Jacopo sat down, studying Nate as if he were really considering what he’d said. “I don’t agree,” he said at last. “You are anything but boring.” He gestured with his fork. “Eat.”

Outside, after dinner, the dishes washed and put away and the cats all ears-deep in their trays of kibble, Jacopo smoked luxuriantly, eyes fixed on the sky, not talking. Nate looked out over the hills, the black silhouettes of the trees. The sea was a sheet of ink, the last traces of sunset lingering in a pale band of light along the horizon.

“God, it’s quiet out here,” he said, the hair standing up on the back of his neck. “Spooky. I don’t know how you can stand to read those books.”

Jacopo was silent for a moment, cigarette perched between two fingers, eyes cast down at his glass of wine. “It’s a thrill,” he said finally. “But it’s fictional. Safe.”

“I don’t know, man. I would have a hard time not believing it’s real.” Nate gestured to the night around them, the distant lights of the town. “It’s so dark. Too easy to imagine all sorts of creepy stuff in the shadows. It’s the same out at Mom and Dave’s, in Veneta. There’s so much open country around.”

“It’s good that you could move to the city,” Jacopo said.

“Eugene is hardly a city. But it’s not out in BFE, at least.”
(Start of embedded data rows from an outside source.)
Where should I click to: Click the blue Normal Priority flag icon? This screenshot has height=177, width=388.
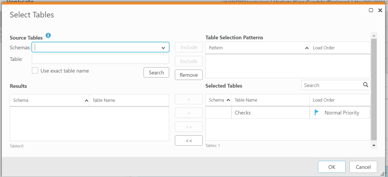(x=317, y=113)
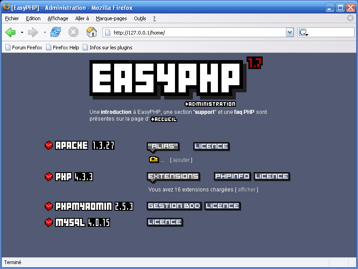This screenshot has height=269, width=358.
Task: Open the Affichage menu
Action: [58, 18]
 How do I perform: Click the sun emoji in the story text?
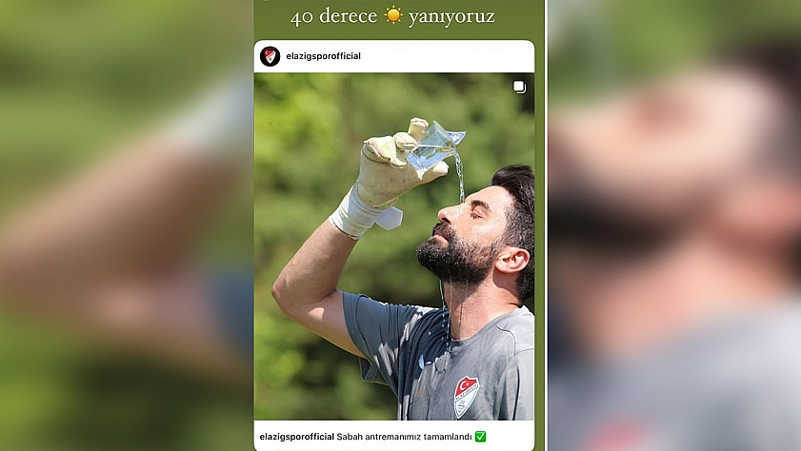click(393, 15)
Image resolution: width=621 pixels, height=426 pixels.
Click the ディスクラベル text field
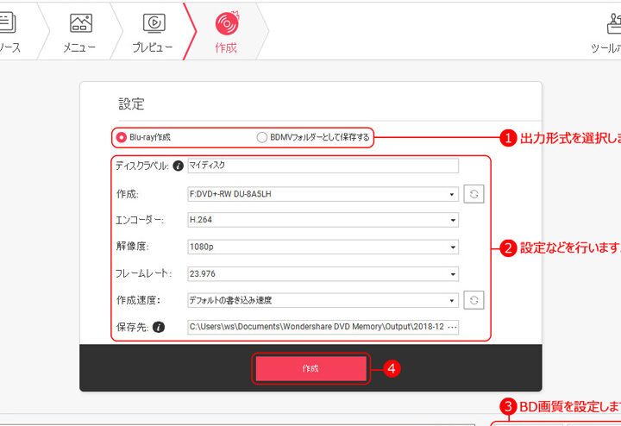click(323, 166)
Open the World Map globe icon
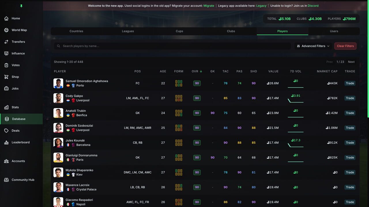The image size is (369, 207). [6, 30]
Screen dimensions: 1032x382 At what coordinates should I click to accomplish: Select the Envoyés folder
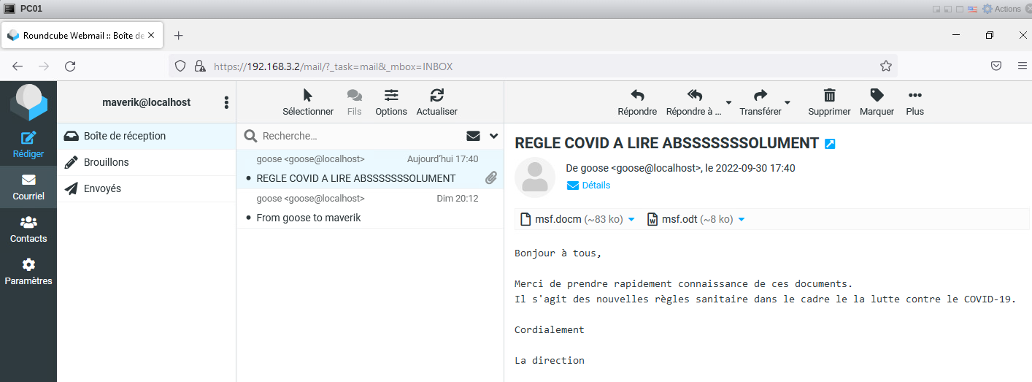tap(102, 188)
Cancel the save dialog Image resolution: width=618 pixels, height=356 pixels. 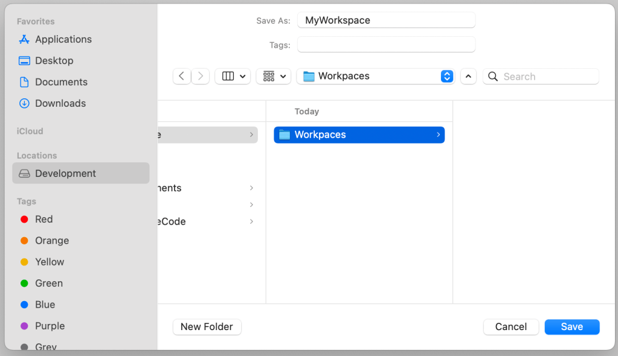(511, 326)
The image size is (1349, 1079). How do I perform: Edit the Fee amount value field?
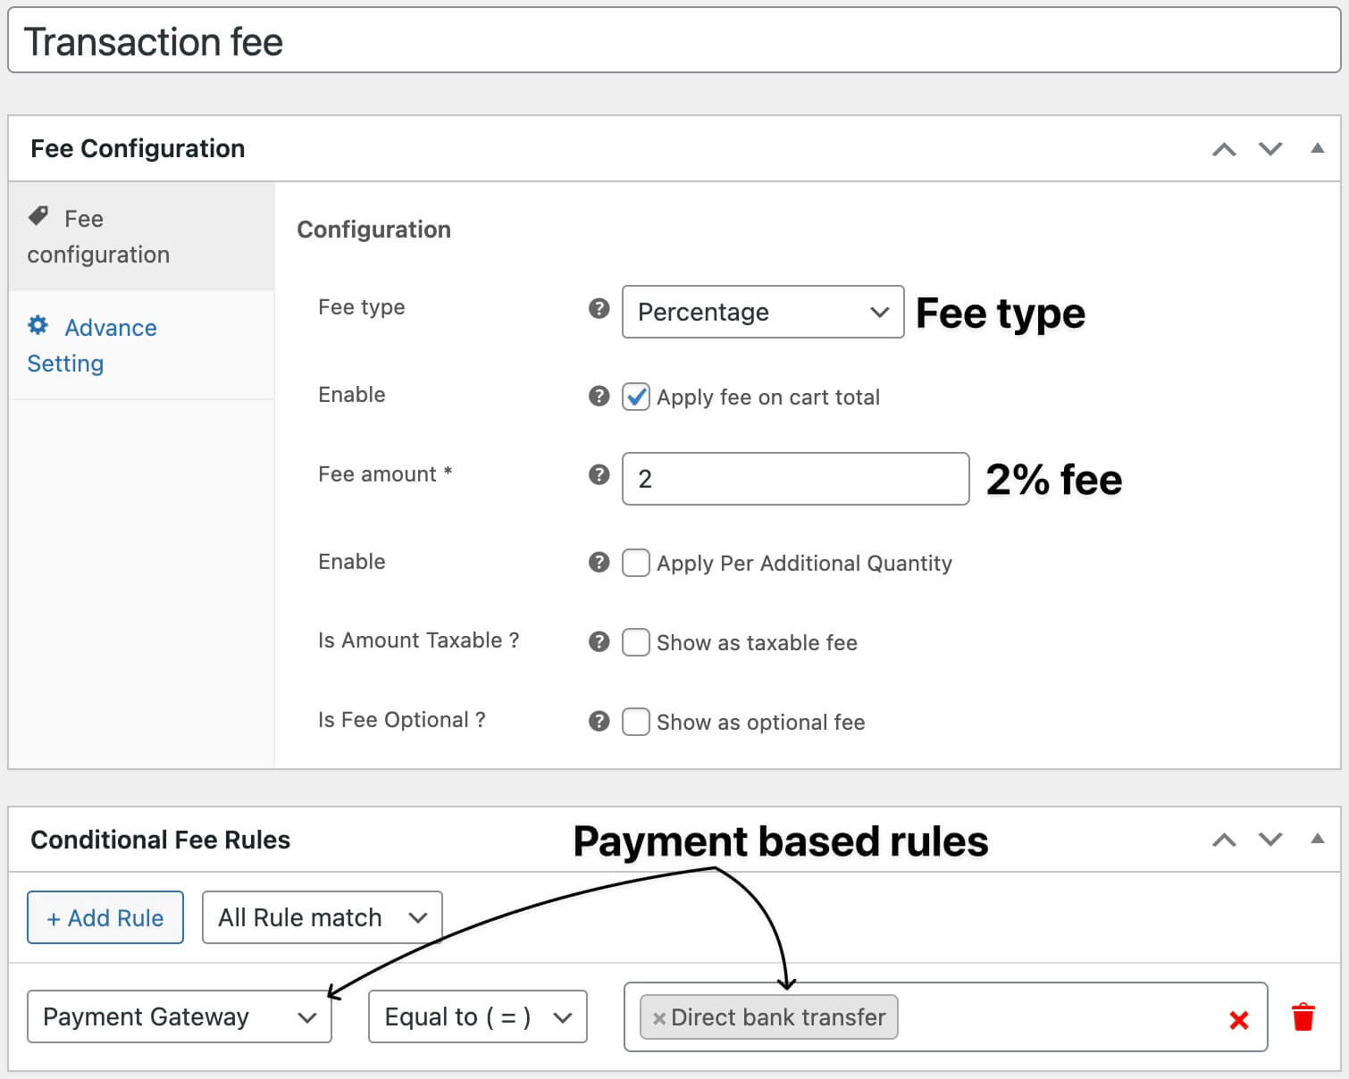tap(793, 479)
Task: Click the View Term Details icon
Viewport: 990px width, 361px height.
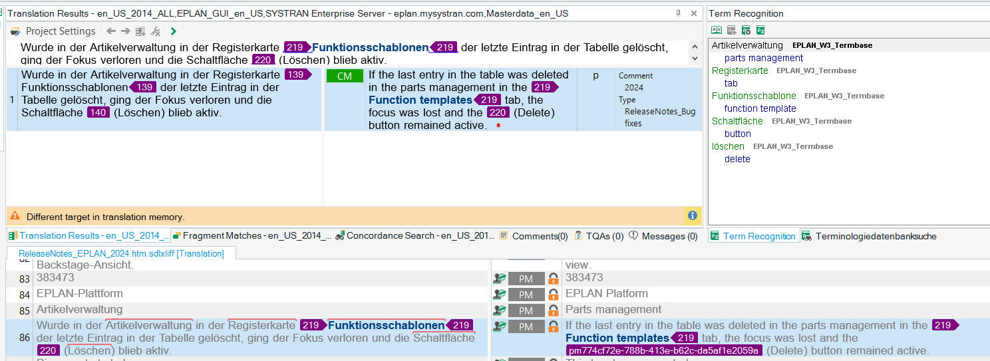Action: [717, 30]
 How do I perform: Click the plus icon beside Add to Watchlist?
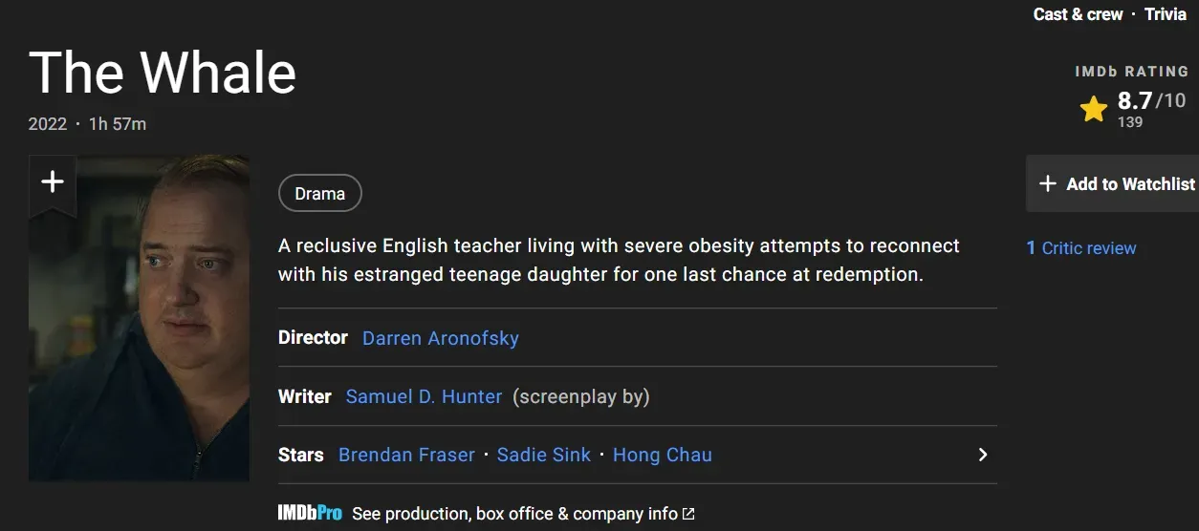point(1048,184)
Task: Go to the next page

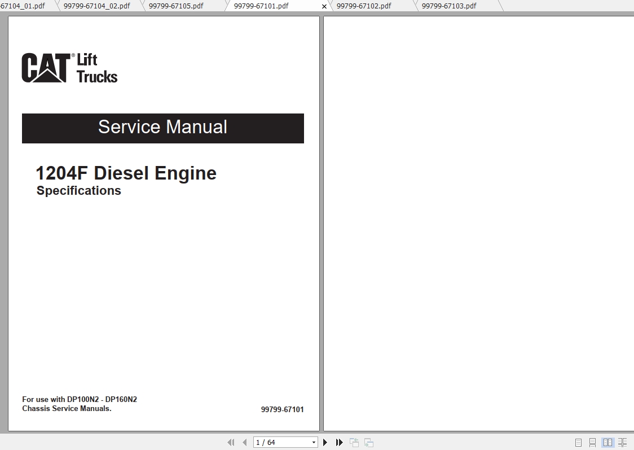Action: coord(325,442)
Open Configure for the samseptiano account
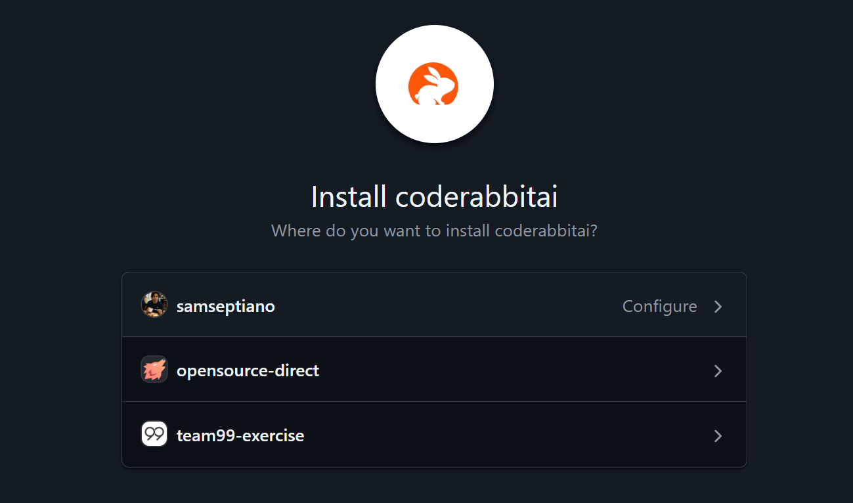The width and height of the screenshot is (853, 503). click(x=660, y=307)
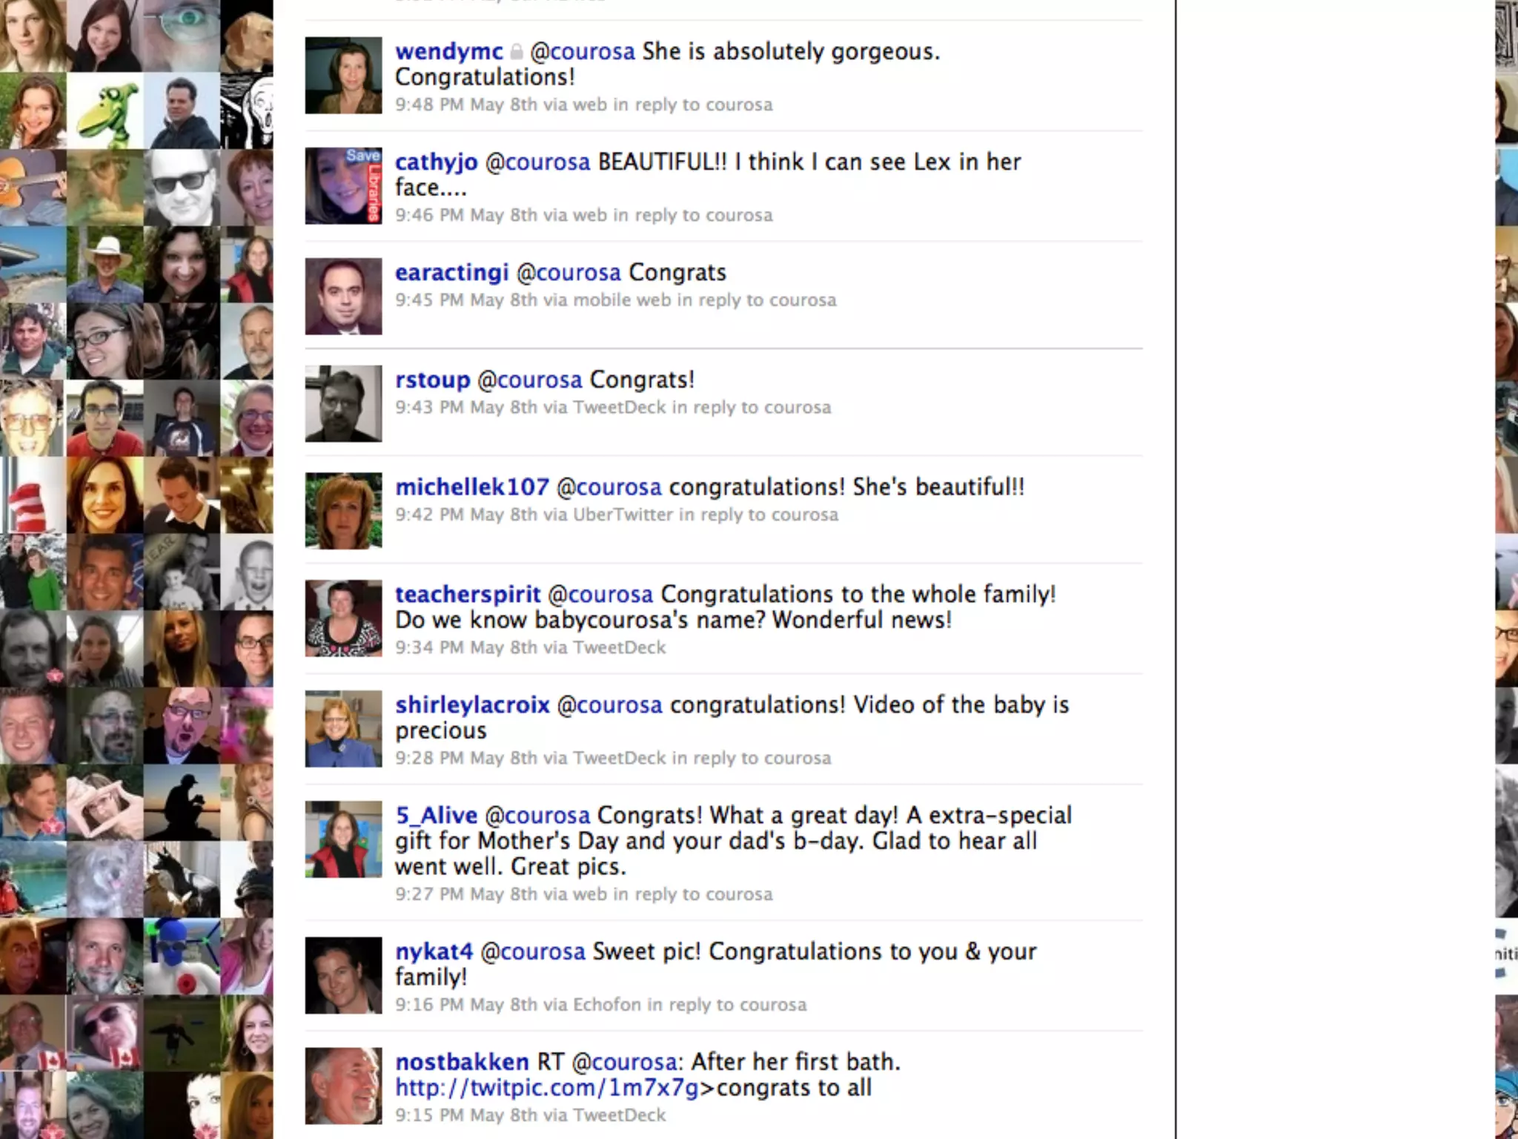This screenshot has width=1518, height=1139.
Task: Click wendymc's profile avatar
Action: tap(343, 75)
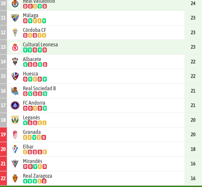Open the FC Andorra crest icon
Viewport: 202px width, 187px height.
[15, 105]

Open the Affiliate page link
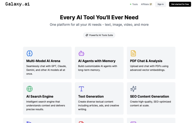click(x=145, y=4)
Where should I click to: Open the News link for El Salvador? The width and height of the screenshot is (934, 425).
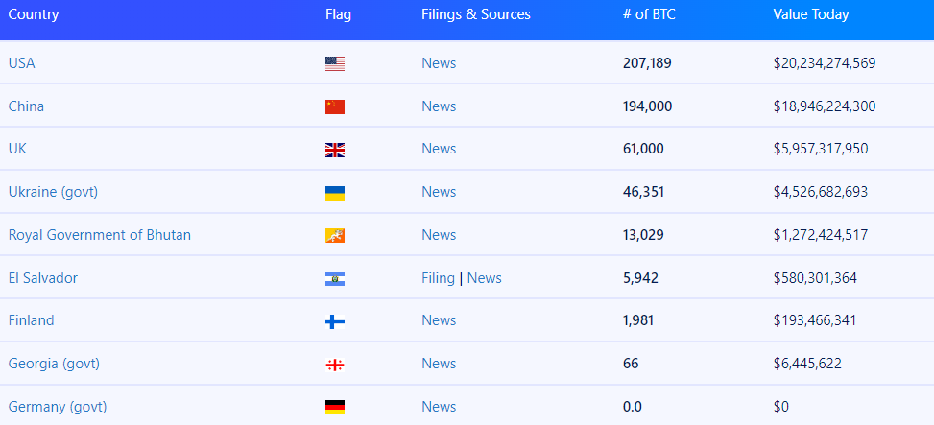click(x=484, y=278)
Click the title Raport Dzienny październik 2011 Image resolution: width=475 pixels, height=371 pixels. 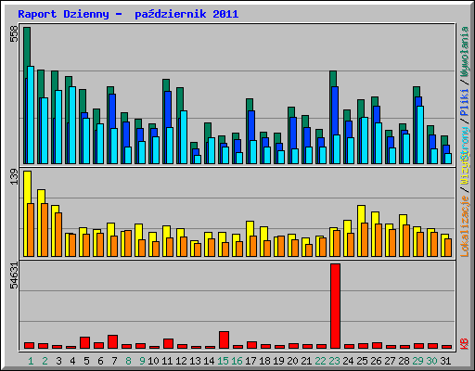click(128, 14)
Jacopo frowned. “What is a … BFE?” he asked, sounding it out.

“Uh.” Nate rubbed a hand over his face, glad it was dark out. He could feel himself blushing. “It’s actually pretty offensive. I shouldn’t have said it.”

“Nate,” Jacopo said seriously. “Now I have to know.”

Nate’s stomach squirmed, and he took another drink of wine. “It stands for butt-fuck Egypt? I don’t know why. But it just means the middle of nowhere.”

“You have so many slang words,” Jacopo murmured. “Ineed to make a dictionary.”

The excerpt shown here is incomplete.